_Problem statement_
At the line containing "Given: Close the Fedaro Linux tab", begin an exact copy, and continue through the last line of the entries below. Leave out any pictures.

_Stored data_
——

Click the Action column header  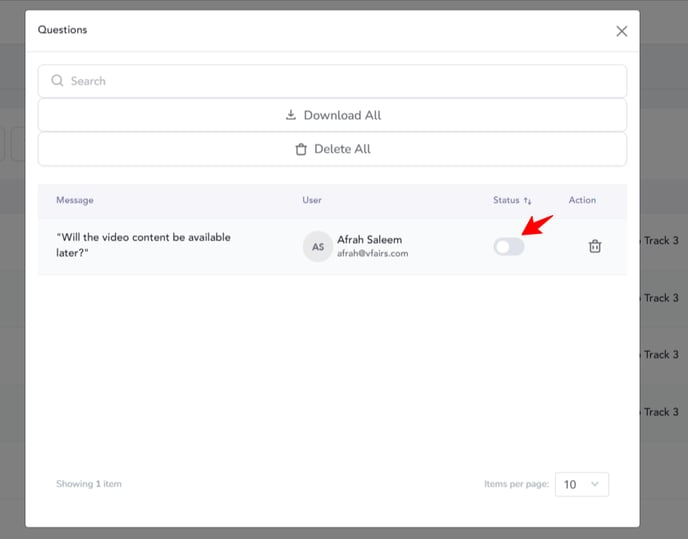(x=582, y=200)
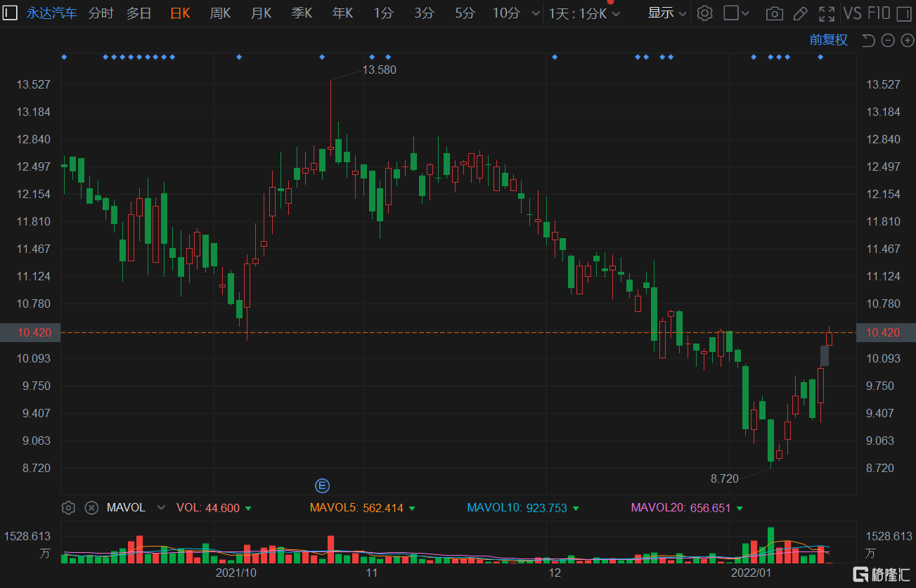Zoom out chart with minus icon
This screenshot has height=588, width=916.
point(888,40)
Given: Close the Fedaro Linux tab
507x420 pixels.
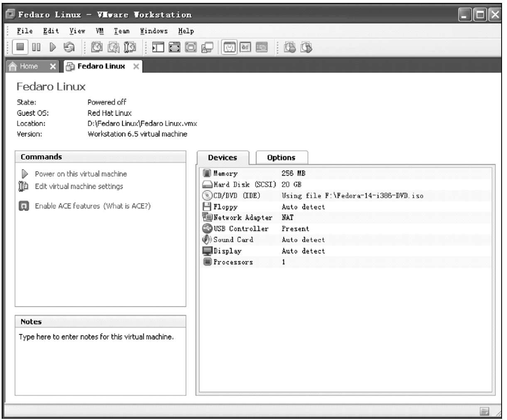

——

_Solution to the problem_
Given: Close the Fedaro Linux tab
507x420 pixels.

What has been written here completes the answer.